In [1]:

import seaborn as sns
data = sns.load_dataset('tips')

Filtering Data based on conditions in Pandas.¶

The ease of filtering in pandas is why I love pandas so much, we are going to take a look at single and multiple conditions for our filters.¶

We will use the tip data sets to show how this is done. This should be fun , let's begin.¶

In [3]:

import pandas as pd
%matplotlib inline
pd.options.display.max_rows = 10

In [4]:

data

Out[4]:

	total_bill	tip	sex	smoker	day	time	size
0	16.99	1.01	Female	No	Sun	Dinner	2
1	10.34	1.66	Male	No	Sun	Dinner	3
2	21.01	3.50	Male	No	Sun	Dinner	3
3	23.68	3.31	Male	No	Sun	Dinner	2
4	24.59	3.61	Female	No	Sun	Dinner	4
...	...	...	...	...	...	...	...
239	29.03	5.92	Male	No	Sat	Dinner	3
240	27.18	2.00	Female	Yes	Sat	Dinner	2
241	22.67	2.00	Male	Yes	Sat	Dinner	2
242	17.82	1.75	Male	No	Sat	Dinner	2
243	18.78	3.00	Female	No	Thur	Dinner	2

244 rows × 7 columns

In Pandas we have two main choices of methods for filtering the data.¶

1.loc which stands for location expects the location of the labels of your rows and/or columns¶

2.iloc which stands for index location expects the numeric index of your rows and/or columns¶

The general Syntax for both are¶

data.loc[ : , : ] where you have the location of your rows separated by a comma and followed by the location of your columns. if you do not pass in any specific location to rows or/and columns it will just return everything.¶

To be extra clear here data.loc[rowslices, colslices] and either one of the slices can take in a boolan too which we will cover in more depth with examples below.

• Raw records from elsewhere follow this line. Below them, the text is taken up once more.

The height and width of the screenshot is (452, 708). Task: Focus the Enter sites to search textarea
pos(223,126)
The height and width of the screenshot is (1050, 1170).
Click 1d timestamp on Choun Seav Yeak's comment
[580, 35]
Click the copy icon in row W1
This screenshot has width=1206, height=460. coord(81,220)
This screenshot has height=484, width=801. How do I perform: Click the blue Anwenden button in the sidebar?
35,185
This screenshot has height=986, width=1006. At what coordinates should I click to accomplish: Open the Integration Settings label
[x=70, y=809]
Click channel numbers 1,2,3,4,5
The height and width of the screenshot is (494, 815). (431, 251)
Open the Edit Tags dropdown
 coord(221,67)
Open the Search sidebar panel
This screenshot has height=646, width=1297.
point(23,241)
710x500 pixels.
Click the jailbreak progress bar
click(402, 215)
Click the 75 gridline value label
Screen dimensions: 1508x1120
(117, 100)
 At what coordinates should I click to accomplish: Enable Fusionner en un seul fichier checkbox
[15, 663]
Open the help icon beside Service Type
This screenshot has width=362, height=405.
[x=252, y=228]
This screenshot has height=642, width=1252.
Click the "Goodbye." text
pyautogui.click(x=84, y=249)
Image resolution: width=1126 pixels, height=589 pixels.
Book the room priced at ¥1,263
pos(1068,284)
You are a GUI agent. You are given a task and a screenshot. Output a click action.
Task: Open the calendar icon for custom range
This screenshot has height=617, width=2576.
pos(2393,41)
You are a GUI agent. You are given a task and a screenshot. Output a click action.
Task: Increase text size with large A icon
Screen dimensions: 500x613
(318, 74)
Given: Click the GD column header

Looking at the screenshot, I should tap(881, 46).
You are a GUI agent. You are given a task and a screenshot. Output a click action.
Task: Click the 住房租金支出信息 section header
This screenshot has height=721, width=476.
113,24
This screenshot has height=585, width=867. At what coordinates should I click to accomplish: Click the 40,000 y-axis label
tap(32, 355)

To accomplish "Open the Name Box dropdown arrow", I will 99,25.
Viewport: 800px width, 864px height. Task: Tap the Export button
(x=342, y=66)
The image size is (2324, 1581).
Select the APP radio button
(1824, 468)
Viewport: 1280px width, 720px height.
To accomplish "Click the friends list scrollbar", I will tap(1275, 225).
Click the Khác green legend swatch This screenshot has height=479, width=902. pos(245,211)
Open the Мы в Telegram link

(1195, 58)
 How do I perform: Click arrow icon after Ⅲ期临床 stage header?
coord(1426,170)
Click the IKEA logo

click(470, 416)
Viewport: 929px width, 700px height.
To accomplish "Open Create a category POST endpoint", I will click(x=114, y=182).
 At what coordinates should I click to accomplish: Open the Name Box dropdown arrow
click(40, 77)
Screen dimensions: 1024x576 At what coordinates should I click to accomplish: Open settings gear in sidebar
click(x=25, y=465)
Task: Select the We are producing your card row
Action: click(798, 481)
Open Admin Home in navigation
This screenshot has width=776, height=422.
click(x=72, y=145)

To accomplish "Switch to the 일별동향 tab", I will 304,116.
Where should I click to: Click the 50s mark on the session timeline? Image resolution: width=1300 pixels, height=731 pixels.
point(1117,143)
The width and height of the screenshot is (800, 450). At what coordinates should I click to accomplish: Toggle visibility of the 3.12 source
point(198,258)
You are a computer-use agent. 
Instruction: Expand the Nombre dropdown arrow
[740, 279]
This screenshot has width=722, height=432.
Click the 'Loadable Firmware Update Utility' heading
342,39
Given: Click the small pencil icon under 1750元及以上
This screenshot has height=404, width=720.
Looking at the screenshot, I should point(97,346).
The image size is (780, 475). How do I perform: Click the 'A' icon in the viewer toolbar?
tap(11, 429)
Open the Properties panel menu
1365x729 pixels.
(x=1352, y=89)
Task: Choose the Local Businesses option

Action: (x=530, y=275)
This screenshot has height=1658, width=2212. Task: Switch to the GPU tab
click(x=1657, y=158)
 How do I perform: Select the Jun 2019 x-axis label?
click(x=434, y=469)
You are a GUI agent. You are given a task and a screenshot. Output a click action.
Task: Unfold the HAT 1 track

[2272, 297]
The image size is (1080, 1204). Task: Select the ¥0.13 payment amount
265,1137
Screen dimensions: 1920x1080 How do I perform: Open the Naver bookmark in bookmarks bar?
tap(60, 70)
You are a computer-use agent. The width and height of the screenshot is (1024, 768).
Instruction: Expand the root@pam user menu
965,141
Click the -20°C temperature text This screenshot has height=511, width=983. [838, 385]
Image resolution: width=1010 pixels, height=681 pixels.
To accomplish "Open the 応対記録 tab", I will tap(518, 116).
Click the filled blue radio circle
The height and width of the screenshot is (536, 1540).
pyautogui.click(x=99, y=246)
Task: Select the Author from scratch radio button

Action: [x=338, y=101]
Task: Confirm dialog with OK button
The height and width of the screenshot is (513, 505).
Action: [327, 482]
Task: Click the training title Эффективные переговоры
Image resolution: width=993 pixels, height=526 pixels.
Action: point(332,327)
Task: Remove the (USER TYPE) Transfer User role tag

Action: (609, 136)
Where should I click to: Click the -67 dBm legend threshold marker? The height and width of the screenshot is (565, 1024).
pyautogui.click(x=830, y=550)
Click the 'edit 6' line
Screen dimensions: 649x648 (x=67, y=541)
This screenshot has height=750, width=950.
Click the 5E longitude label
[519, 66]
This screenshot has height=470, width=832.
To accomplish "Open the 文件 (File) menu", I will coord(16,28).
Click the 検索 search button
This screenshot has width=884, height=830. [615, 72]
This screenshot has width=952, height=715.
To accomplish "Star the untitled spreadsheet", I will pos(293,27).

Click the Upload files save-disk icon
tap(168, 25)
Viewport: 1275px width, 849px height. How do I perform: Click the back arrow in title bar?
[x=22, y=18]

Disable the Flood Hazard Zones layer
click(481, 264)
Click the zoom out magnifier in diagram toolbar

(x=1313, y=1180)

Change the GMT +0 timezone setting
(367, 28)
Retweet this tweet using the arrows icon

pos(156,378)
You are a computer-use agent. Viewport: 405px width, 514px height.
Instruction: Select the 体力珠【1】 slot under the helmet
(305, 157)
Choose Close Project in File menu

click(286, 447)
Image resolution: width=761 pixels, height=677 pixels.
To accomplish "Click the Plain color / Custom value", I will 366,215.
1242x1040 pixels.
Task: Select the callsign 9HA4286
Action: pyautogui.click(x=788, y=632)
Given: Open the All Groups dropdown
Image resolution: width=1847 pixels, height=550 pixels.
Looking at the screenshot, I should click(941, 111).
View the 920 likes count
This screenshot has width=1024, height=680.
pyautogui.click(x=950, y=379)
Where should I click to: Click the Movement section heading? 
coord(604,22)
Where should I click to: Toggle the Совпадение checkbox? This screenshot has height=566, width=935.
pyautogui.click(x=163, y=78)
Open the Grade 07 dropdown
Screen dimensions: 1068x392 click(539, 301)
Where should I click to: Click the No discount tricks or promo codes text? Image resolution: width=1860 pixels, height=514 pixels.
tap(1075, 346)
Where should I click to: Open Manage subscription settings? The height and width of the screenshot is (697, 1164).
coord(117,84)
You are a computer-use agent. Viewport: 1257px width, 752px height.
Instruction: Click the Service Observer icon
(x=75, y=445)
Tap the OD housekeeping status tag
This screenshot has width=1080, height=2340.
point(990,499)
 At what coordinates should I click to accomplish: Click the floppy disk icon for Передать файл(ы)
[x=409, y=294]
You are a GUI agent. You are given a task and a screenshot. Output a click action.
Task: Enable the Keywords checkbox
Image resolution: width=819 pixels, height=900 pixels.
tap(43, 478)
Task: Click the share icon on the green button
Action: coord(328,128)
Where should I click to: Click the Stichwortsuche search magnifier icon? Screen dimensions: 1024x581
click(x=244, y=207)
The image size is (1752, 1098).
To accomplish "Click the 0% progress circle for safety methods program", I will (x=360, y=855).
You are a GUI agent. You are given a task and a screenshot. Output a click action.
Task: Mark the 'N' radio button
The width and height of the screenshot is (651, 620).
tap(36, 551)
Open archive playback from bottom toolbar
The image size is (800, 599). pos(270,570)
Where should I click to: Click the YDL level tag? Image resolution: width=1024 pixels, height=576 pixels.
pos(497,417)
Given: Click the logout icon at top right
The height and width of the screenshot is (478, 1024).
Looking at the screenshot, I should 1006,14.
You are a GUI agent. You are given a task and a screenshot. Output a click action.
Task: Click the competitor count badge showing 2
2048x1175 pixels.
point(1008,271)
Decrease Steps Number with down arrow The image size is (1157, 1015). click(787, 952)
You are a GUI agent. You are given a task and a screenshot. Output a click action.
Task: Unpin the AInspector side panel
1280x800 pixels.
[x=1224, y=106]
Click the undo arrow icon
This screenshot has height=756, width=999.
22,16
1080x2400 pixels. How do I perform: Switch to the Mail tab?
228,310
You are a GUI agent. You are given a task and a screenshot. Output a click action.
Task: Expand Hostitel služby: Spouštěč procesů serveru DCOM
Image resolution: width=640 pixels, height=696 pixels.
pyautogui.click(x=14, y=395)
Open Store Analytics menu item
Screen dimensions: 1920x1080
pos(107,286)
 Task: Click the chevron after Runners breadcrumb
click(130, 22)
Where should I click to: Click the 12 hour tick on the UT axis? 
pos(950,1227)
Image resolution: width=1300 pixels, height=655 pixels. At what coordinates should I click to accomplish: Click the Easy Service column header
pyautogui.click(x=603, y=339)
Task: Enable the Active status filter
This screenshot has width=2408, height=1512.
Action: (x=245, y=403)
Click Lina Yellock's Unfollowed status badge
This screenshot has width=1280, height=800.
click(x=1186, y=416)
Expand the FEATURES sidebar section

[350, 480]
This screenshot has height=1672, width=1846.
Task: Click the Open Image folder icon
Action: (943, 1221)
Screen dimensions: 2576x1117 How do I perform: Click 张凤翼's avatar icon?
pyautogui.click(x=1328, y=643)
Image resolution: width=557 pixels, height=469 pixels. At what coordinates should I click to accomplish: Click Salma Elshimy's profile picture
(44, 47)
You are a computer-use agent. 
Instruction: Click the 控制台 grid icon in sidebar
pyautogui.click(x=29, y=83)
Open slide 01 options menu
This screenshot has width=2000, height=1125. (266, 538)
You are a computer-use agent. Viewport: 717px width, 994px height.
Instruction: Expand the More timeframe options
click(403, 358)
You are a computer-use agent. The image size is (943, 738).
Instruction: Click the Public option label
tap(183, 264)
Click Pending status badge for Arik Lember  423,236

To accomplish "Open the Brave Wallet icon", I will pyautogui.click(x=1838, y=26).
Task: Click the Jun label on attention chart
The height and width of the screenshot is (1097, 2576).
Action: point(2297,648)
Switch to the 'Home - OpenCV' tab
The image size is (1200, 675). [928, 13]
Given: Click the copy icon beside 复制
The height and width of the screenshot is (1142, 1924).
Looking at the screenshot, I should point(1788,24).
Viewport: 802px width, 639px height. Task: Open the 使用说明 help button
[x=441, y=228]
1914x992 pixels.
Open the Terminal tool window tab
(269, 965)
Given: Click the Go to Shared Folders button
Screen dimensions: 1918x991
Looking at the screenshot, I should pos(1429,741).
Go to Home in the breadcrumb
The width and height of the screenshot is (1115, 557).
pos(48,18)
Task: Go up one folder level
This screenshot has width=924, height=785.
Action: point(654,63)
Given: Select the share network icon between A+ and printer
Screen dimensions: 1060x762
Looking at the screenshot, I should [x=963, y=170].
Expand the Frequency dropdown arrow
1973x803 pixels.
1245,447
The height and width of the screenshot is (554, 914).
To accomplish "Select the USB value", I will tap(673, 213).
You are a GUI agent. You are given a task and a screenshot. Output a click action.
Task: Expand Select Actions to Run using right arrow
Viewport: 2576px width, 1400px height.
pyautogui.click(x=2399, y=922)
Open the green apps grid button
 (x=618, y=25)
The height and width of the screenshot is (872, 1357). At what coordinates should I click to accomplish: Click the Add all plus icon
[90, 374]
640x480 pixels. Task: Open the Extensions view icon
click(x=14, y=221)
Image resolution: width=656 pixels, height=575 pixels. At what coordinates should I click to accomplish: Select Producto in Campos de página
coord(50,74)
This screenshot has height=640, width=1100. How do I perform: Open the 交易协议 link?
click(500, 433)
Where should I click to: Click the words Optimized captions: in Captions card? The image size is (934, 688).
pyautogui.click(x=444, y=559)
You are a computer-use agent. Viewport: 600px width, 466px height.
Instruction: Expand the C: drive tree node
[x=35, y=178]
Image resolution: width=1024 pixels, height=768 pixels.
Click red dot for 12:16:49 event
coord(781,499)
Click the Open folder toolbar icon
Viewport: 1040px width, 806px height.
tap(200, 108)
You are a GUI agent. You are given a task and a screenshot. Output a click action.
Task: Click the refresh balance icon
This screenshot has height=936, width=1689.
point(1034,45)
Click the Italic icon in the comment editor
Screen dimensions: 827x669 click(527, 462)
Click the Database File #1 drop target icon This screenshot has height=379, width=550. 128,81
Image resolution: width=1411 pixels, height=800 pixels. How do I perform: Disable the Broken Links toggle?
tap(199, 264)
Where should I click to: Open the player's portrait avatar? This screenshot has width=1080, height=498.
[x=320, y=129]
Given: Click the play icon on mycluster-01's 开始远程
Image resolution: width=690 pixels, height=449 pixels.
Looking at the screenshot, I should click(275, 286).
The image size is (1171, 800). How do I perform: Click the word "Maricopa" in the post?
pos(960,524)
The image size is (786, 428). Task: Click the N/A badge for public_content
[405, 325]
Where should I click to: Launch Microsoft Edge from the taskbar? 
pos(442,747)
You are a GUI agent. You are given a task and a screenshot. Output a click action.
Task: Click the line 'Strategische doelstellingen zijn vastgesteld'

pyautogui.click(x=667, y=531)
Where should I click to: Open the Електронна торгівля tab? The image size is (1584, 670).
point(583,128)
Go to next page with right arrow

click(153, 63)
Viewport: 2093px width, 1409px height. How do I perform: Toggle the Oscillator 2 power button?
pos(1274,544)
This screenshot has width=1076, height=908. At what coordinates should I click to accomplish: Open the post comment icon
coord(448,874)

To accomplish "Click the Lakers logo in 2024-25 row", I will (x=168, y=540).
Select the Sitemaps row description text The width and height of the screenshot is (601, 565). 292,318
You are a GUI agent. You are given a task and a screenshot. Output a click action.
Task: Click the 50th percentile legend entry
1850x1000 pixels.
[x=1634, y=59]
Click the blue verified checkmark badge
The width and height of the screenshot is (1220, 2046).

data.iloc has a similar behavior but it can't take a boolan to filter your data and accepts only numeric index of your rows and/or columns¶

data.iloc[ 0:5 , 0:2 ] will return the first 5 rows and the first 2 columns from your data.¶

I want to filter my data to show me only the tips from the Female customers.
As you can see below we done this in a single line of code, but let's try to understand what exactly is happening

In [5]:

data.loc[data.sex == "Female"]

Out[5]:

	total_bill	tip	sex	smoker	day	time	size
0	16.99	1.01	Female	No	Sun	Dinner	2
4	24.59	3.61	Female	No	Sun	Dinner	4
11	35.26	5.00	Female	No	Sun	Dinner	4
14	14.83	3.02	Female	No	Sun	Dinner	2
16	10.33	1.67	Female	No	Sun	Dinner	3
...	...	...	...	...	...	...	...
226	10.09	2.00	Female	Yes	Fri	Lunch	2
229	22.12	2.88	Female	Yes	Sat	Dinner	2
238	35.83	4.67	Female	No	Sat	Dinner	3
240	27.18	2.00	Female	Yes	Sat	Dinner	2
243	18.78	3.00	Female	No	Thur	Dinner	2

87 rows × 7 columns

lets break the code above into components,

loc
When we call the loc method, we are asking for a location in our data set, so the loc method expects an address if you will. An address for the rows and an address for the columns, But we can also pass in a boolan of True and False Values and it will only return all the rows which qualified as the True Values. additionally we can pass in a boolan for columns too, but if you just pass in a single boolan statment it will return all the columns and the rows with True values.
data.sex == "Female"
If you are familiar with Python you know that == is a conditional statement , it simply means if something is equal to something else, return True other wise return False.
We are asking our data to see if the sex column data.sex is equal to Female and if it is return True, and Pandas is smart enough to do this for every row in your data.
Puting it all together data.loc[data.sex == "Female"]
Now that we have a boolan as per the 2nd Point above, we can use that boolan to filter our data to only show the True values of the boolean which is the Female Customer. And thats how we can filter our data to show specific part of the data.

In [6]:

data.sex == "Female"

Out[6]:

0       True
1      False
2      False
3      False
4       True
       ...  
239    False
240     True
241    False
242    False
243     True
Name: sex, Length: 244, dtype: bool

Now that we understand the concept of the boolan , you should know we can make use of the and and or conditional statements too as refreser.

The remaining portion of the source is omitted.